## Prompt
Scan the lines below and report each one containing "computer" by copying it.

[Data records — start]

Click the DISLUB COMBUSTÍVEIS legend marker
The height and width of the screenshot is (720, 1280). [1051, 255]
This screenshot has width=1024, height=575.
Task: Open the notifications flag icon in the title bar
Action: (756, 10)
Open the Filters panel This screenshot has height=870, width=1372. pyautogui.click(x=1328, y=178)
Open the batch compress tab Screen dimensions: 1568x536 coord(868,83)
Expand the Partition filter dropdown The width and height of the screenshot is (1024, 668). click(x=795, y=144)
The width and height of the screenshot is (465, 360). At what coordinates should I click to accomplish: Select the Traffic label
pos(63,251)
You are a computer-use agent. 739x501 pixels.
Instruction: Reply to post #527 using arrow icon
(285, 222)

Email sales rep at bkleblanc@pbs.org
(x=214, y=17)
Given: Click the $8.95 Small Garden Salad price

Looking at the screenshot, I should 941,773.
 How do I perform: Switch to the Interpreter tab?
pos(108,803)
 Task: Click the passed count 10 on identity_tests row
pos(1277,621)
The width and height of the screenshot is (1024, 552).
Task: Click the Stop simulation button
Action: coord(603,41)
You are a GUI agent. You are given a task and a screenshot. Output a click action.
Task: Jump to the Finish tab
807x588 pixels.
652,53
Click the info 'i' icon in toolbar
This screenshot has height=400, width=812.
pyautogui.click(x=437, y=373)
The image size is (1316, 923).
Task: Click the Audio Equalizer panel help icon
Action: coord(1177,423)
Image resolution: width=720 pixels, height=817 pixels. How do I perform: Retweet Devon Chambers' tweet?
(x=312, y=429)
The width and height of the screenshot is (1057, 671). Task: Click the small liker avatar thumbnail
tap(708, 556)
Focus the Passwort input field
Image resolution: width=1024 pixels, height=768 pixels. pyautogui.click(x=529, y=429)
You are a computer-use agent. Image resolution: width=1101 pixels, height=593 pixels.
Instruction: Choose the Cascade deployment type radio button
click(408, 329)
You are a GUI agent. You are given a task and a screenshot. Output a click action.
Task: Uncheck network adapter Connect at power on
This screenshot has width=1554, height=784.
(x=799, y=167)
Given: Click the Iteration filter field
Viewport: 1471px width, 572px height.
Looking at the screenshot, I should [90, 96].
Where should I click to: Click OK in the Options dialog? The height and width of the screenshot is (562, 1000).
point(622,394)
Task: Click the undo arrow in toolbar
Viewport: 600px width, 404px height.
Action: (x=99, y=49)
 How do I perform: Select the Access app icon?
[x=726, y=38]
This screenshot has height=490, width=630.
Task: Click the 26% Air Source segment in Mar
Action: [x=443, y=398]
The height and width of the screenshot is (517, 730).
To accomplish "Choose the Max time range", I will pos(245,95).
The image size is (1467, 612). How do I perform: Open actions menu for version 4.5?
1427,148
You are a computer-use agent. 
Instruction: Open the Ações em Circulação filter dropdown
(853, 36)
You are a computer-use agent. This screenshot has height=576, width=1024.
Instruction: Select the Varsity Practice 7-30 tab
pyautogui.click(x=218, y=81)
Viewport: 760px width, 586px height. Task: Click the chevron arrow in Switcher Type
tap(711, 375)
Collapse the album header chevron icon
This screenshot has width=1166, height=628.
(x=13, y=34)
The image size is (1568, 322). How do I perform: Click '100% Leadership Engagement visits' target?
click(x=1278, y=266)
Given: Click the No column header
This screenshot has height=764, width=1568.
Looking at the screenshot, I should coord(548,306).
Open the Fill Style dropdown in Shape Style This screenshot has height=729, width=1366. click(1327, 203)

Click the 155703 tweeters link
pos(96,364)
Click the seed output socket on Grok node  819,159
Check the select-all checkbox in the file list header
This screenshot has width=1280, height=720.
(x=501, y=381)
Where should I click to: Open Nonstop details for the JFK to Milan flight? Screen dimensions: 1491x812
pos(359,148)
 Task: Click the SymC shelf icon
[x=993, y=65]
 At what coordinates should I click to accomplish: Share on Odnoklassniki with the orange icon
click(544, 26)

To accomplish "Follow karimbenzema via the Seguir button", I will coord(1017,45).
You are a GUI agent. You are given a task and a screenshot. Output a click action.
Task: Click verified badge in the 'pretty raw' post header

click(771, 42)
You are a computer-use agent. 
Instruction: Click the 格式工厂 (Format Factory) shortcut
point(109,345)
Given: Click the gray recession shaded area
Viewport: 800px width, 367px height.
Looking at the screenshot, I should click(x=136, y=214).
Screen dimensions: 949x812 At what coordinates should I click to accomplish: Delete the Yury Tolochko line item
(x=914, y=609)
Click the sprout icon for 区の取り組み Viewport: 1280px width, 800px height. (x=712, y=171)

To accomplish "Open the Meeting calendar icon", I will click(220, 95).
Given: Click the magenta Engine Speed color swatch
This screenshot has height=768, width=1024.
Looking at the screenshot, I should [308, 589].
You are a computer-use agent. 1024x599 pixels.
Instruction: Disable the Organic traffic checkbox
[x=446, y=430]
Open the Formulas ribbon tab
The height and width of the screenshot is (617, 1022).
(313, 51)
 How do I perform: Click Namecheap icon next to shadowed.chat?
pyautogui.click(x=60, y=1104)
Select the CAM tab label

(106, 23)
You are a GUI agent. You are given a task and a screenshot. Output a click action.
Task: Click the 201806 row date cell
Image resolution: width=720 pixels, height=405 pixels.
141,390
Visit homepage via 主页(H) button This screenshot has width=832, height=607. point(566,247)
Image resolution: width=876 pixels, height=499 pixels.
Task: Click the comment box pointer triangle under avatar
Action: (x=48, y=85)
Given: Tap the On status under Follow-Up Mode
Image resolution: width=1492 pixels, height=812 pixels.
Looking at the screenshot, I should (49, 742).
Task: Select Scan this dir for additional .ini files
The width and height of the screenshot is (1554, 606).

[Data records — finish]

## Answer section
You are a computer-use agent. 739x501 pixels.
You are a computer-use agent. Image resolution: width=1101 pixels, height=593 pixels.
You are a computer-use agent. 
You are a computer-use agent. This screenshot has height=576, width=1024.
You are a computer-use agent. 
You are a computer-use agent. 1024x599 pixels.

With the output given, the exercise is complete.